Could you restate word for word the lines running from the one with "Select the image tool in left sidebar" to the end of the data, both ends included, but without pictures?
════════
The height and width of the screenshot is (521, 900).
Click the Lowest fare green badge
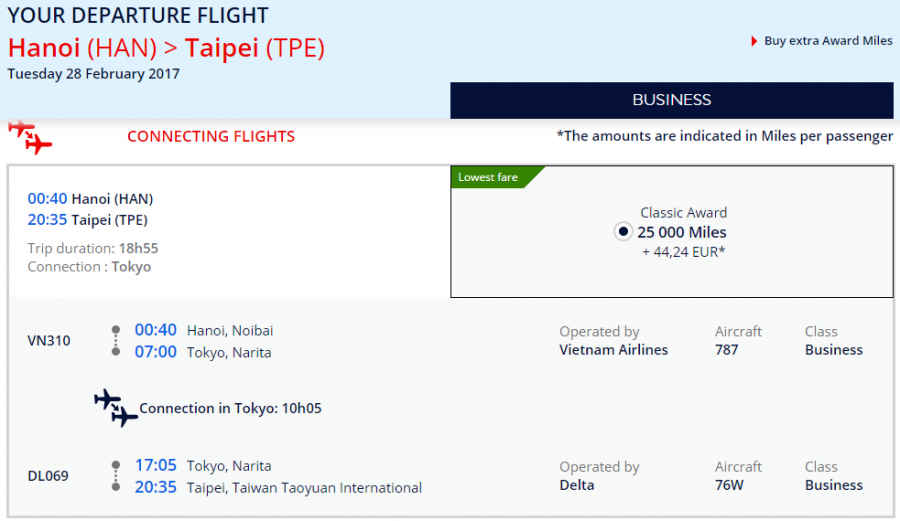492,177
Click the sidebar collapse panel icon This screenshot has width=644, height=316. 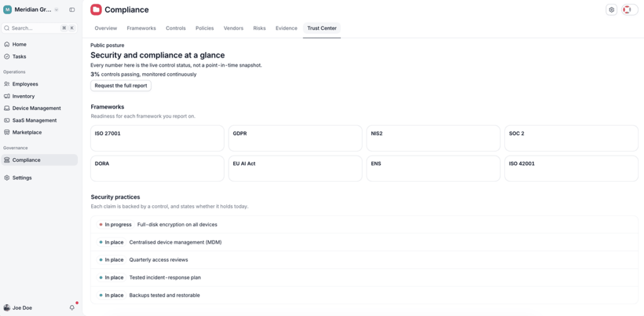(x=72, y=9)
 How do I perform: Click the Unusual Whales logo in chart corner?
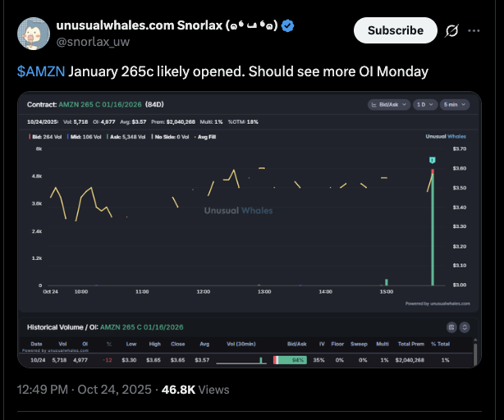[x=446, y=135]
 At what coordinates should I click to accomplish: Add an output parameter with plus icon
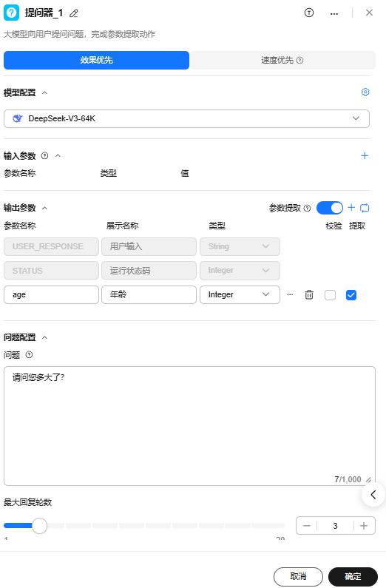pos(351,207)
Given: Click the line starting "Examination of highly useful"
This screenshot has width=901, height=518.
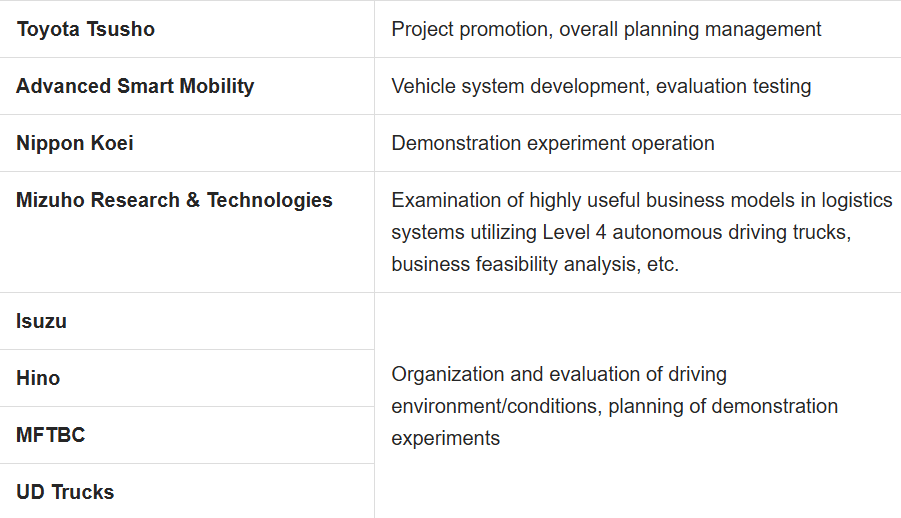Looking at the screenshot, I should click(641, 200).
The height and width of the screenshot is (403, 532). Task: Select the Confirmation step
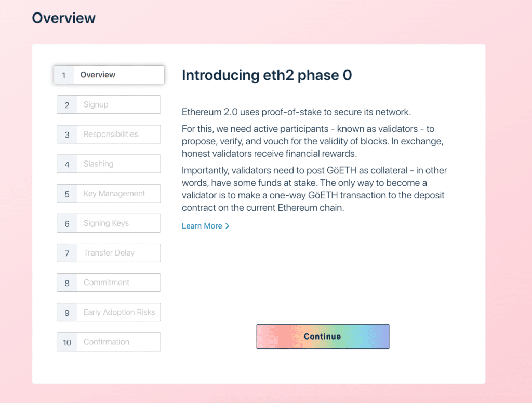click(x=109, y=342)
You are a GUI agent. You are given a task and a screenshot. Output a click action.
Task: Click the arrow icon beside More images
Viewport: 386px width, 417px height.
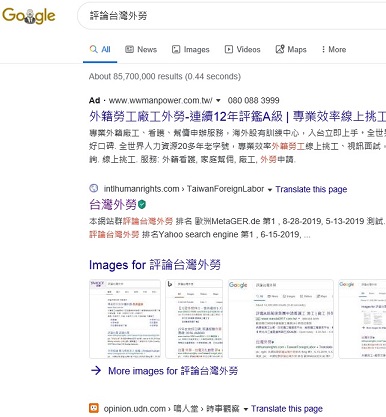click(x=96, y=370)
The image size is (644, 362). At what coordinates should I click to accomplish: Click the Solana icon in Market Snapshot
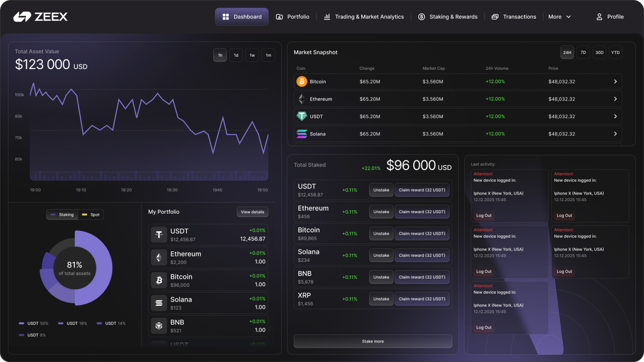click(x=301, y=134)
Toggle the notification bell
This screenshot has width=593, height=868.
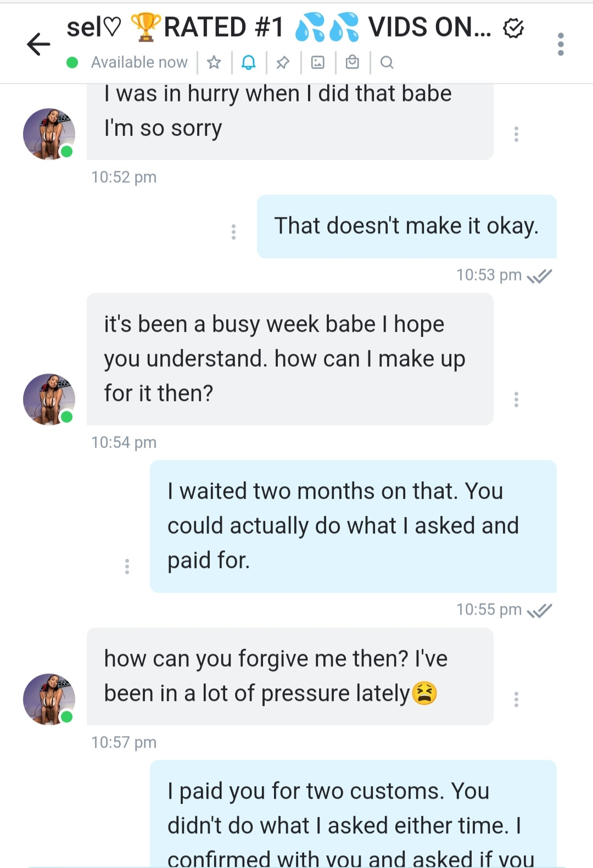(249, 63)
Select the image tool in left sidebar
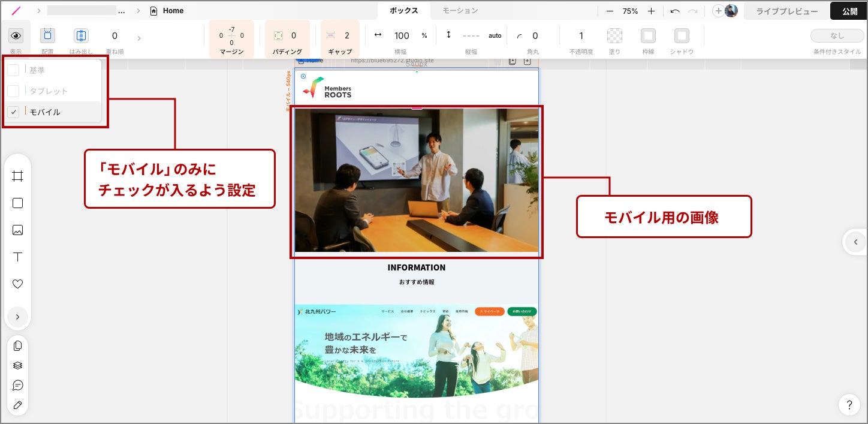Screen dimensions: 868x424 coord(17,230)
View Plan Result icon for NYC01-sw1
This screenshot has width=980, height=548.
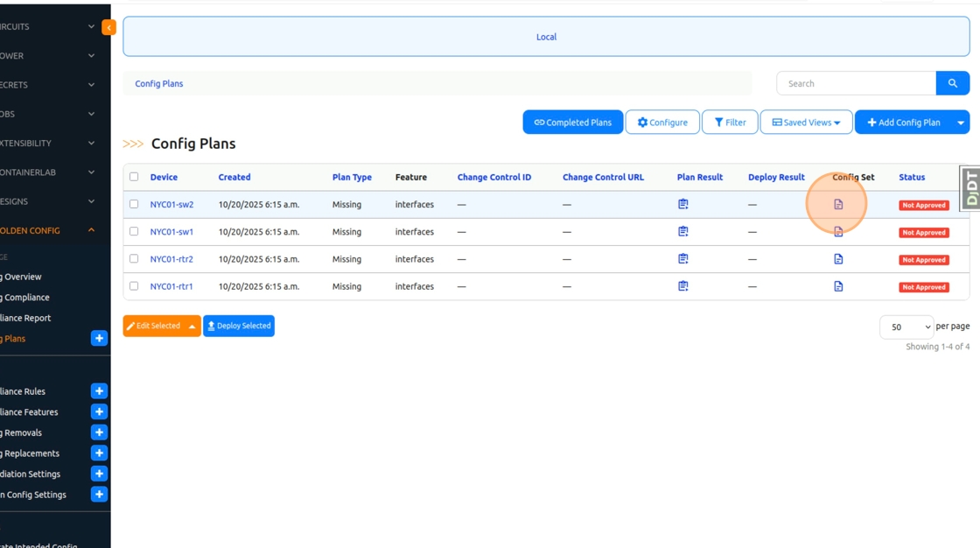tap(683, 232)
════════
• _Answer to this exercise_:
Select the image tool in left sidebar
Screen dimensions: 868x424 coord(17,230)
View Plan Result icon for NYC01-sw1
This screenshot has width=980, height=548.
tap(683, 232)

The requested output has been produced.